● Exercise data:

****************************************

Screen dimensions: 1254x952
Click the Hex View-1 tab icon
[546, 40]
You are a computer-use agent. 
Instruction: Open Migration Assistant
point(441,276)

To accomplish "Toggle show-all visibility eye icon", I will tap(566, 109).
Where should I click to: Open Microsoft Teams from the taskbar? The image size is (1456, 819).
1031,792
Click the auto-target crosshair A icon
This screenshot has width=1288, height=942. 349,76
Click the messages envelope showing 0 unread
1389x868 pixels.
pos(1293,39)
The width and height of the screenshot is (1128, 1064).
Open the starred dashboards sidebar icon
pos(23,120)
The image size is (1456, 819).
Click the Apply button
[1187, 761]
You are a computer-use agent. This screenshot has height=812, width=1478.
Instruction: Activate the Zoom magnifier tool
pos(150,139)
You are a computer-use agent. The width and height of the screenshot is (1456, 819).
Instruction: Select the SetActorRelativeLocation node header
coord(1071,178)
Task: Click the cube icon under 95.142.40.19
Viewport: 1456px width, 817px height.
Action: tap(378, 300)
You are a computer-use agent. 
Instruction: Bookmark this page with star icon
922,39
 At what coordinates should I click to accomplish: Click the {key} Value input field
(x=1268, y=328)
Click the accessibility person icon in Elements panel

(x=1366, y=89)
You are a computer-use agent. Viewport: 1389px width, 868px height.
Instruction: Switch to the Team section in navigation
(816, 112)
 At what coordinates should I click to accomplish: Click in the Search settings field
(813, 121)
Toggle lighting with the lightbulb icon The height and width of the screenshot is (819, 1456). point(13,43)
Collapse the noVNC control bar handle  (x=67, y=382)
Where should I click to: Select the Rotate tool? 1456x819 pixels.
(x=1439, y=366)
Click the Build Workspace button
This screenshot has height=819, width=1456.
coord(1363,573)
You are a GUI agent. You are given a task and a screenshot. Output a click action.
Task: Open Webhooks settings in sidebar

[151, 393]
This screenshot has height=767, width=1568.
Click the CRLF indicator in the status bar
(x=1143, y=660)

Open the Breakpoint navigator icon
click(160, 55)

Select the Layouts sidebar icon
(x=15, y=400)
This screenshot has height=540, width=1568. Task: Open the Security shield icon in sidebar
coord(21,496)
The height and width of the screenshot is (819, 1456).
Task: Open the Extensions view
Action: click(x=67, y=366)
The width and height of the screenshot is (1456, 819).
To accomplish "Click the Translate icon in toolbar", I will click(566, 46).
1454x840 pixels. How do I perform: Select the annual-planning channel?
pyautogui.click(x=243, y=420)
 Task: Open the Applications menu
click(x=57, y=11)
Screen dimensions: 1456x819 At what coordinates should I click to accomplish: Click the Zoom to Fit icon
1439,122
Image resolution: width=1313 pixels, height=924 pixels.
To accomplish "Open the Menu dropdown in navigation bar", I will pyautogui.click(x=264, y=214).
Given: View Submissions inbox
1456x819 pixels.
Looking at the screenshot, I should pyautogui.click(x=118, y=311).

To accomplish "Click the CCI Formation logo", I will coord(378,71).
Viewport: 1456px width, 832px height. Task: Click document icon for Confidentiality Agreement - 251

****************************************

Give the listing again exactly as it appears.

Screen dimensions: 1254x952
Click the Hex View-1 tab icon
[546, 40]
You are a computer-use agent. 
Instruction: Open Migration Assistant
point(441,276)

To accomplish "Toggle show-all visibility eye icon", I will tap(566, 109).
Where should I click to: Open Microsoft Teams from the taskbar? The image size is (1456, 819).
1031,792
Click the auto-target crosshair A icon
This screenshot has width=1288, height=942. 349,76
Click the messages envelope showing 0 unread
1389x868 pixels.
pos(1293,39)
The width and height of the screenshot is (1128, 1064).
Open the starred dashboards sidebar icon
pos(23,120)
The image size is (1456, 819).
Click the Apply button
[1187, 761]
You are a computer-use agent. This screenshot has height=812, width=1478.
Instruction: Activate the Zoom magnifier tool
pos(150,139)
You are a computer-use agent. The width and height of the screenshot is (1456, 819).
Instruction: Select the SetActorRelativeLocation node header
coord(1071,178)
Task: Click the cube icon under 95.142.40.19
Viewport: 1456px width, 817px height.
Action: tap(378, 300)
You are a computer-use agent. 
Instruction: Bookmark this page with star icon
922,39
 At what coordinates should I click to accomplish: Click the {key} Value input field
(x=1268, y=328)
Click the accessibility person icon in Elements panel

(x=1366, y=89)
You are a computer-use agent. Viewport: 1389px width, 868px height.
Instruction: Switch to the Team section in navigation
(816, 112)
 At what coordinates should I click to accomplish: Click in the Search settings field
(813, 121)
Toggle lighting with the lightbulb icon The height and width of the screenshot is (819, 1456). point(13,43)
Collapse the noVNC control bar handle  (x=67, y=382)
Where should I click to: Select the Rotate tool? 1456x819 pixels.
(x=1439, y=366)
Click the Build Workspace button
This screenshot has height=819, width=1456.
coord(1363,573)
You are a GUI agent. You are given a task and a screenshot. Output a click action.
Task: Open Webhooks settings in sidebar

[151, 393]
This screenshot has height=767, width=1568.
Click the CRLF indicator in the status bar
(x=1143, y=660)

Open the Breakpoint navigator icon
click(160, 55)

Select the Layouts sidebar icon
(x=15, y=400)
This screenshot has height=540, width=1568. Task: Open the Security shield icon in sidebar
coord(21,496)
The height and width of the screenshot is (819, 1456).
Task: Open the Extensions view
Action: click(x=67, y=366)
The width and height of the screenshot is (1456, 819).
To accomplish "Click the Translate icon in toolbar", I will click(566, 46).
1454x840 pixels. How do I perform: Select the annual-planning channel?
pyautogui.click(x=243, y=420)
 Task: Open the Applications menu
click(x=57, y=11)
Screen dimensions: 1456x819 At what coordinates should I click to accomplish: Click the Zoom to Fit icon
1439,122
Image resolution: width=1313 pixels, height=924 pixels.
To accomplish "Open the Menu dropdown in navigation bar", I will pyautogui.click(x=264, y=214).
Given: View Submissions inbox
1456x819 pixels.
Looking at the screenshot, I should pyautogui.click(x=118, y=311).

To accomplish "Click the CCI Formation logo", I will coord(378,71).
Viewport: 1456px width, 832px height. Task: Click document icon for Confidentiality Agreement - 251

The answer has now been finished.